The Use of PRP vs. Alternative Treatments

In a well-documented, prospective RCT, it was suggested that rhBMP-7 was a superior bone-stimulating agent compared to PRP. Rather than being injected into the site of the non-union, both PRP and rhBMP-7 were applied locally during revision surgery allowing both methods to be directly compared. Subjects (n = 120) in the PRP group had an average non-union duration of 19.2 ± 2.86 months [35]. As discussed above, Bielecki et al. proposed that, for PRP to be a success, the treatment should be made within 11 months of injury or initial surgery [17]. This would suggest that, whilst the rate of union in the PRP group was significantly lower (68.3% PRP vs. 86.7% rhBMP-7), the findings of this study should be interpreted with caution. The authors concluded that administering PRP alone without a bone graft could be deemed non-ideal in terms of exploiting PRP’s innate bone regeneration enhancement capabilities [35]. Since the study, PRP has demonstrated success alone in accelerating rate of union [7, 21, 29], with the majority of the literature investigating the potential of PRP to enhance current treatment strategies [20, 28, 30]. Thus, it is unlikely that PRP as a therapy will be used alone on a large scale. However, PRP could potentially be applied as a minimally invasive method as a way of saving resources in medical care, with no significant difference being found between PRP and intramedullary nailing in achieving union [19]. Larger, randomised controlled studies under optimal treatment conditions are needed to give more powerful and accurate results.

Conclusion

The consensus from the literature is that PRP is effective in accelerating the healing of non-union fractures.
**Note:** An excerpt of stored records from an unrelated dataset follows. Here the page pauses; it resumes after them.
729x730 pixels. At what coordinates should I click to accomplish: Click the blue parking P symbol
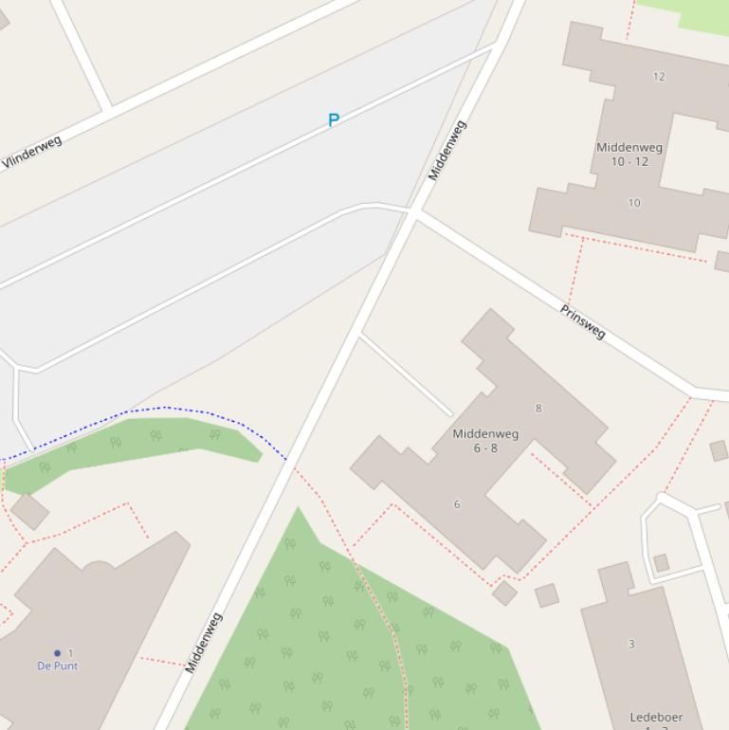coord(334,120)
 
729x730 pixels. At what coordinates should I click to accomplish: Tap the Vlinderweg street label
coord(31,153)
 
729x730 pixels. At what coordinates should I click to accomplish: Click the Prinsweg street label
coord(582,322)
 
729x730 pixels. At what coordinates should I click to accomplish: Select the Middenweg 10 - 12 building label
coord(629,155)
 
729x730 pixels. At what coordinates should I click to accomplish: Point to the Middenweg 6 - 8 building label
coord(485,441)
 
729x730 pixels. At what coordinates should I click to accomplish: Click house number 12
coord(659,77)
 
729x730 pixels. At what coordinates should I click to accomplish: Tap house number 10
coord(634,203)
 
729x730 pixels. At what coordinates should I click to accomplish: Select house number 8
coord(538,409)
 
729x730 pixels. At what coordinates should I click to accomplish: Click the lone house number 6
coord(457,504)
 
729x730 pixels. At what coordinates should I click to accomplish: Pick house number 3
coord(631,645)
The success it has demonstrated when used in isolation ranges in doses from 2.5 to 20 mL, implying that it could potentially become a primary form of treatment. However, the non-union would have to be inherently stable and PRP would ideally be administered within 11 months of injury or initial surgery, although further investigation is needed to confirm this barrier. Moving forward, it is recommended that RCTs should focus on the effect of injections of at least 5 mL of PRP, since lower doses have not been reported as successful in inducing bone regeneration [14]. The study by Malhotra et al., a major contribution to the research, suggested that the common activator bovine thrombin may not be a necessity [24] and this should be investigated further in future studies to determine whether sufficient thrombin is produced via local trauma when the fracture site is infiltrated with a needle in order to activate the platelets. Other major contributions include the work by Ghaffarpasand et al. and Zhao et al., whereby they have demonstrated the success of PRP and internal fixation as a combination treatment [28, 30]. However, more RCTS are needed to determine if PRP is a more effective bone-stimulating agent for augmenting union in comparison to the likes of MSCs and BMPs. Finally, the most effective method of PRP preparation (rate of centrifugation/ultrafiltration, activator, dose, etc.) and administration (single or multiple injections) needs to be systematically investigated and standardised in order for the therapy to develop further.